((

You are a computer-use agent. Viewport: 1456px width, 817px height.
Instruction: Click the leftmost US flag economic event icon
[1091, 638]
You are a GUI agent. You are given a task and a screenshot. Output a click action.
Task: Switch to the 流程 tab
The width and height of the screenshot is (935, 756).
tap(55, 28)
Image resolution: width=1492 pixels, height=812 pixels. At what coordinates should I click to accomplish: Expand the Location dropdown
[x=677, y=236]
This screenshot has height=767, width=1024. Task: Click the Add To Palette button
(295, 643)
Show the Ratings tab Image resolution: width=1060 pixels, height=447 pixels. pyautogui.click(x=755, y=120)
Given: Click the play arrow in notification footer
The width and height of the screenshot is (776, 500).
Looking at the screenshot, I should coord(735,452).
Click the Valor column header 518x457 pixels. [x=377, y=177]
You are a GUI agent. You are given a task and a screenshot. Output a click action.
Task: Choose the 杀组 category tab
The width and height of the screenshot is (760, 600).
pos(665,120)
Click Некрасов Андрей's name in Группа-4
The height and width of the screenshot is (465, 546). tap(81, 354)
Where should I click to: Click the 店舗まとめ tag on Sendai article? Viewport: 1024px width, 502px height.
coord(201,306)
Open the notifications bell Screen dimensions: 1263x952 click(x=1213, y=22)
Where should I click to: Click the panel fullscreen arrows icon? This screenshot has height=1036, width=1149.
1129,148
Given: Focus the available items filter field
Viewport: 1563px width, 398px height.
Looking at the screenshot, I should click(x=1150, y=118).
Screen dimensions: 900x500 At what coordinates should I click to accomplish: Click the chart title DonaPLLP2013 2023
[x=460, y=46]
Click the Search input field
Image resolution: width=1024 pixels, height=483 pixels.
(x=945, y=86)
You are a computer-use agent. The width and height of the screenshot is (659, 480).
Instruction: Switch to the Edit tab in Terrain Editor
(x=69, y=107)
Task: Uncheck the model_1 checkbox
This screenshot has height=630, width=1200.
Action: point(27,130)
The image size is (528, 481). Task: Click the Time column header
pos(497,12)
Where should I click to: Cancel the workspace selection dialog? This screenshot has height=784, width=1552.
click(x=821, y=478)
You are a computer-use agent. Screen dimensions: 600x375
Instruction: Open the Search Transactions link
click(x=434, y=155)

))

PROBLEM STATEMENT: Repeat exactly the lines of the data from the first one through the line with "Task: Choose the 杀组 category tab", both of them included.

OUTPUT OF THE EXERCISE:
You are a computer-use agent. Viewport: 1456px width, 817px height.
Instruction: Click the leftmost US flag economic event icon
[1091, 638]
You are a GUI agent. You are given a task and a screenshot. Output a click action.
Task: Switch to the 流程 tab
The width and height of the screenshot is (935, 756).
tap(55, 28)
Image resolution: width=1492 pixels, height=812 pixels. At what coordinates should I click to accomplish: Expand the Location dropdown
[x=677, y=236]
This screenshot has height=767, width=1024. Task: Click the Add To Palette button
(295, 643)
Show the Ratings tab Image resolution: width=1060 pixels, height=447 pixels. pyautogui.click(x=755, y=120)
Given: Click the play arrow in notification footer
The width and height of the screenshot is (776, 500).
Looking at the screenshot, I should coord(735,452).
Click the Valor column header 518x457 pixels. [x=377, y=177]
You are a GUI agent. You are given a task and a screenshot. Output a click action.
Task: Choose the 杀组 category tab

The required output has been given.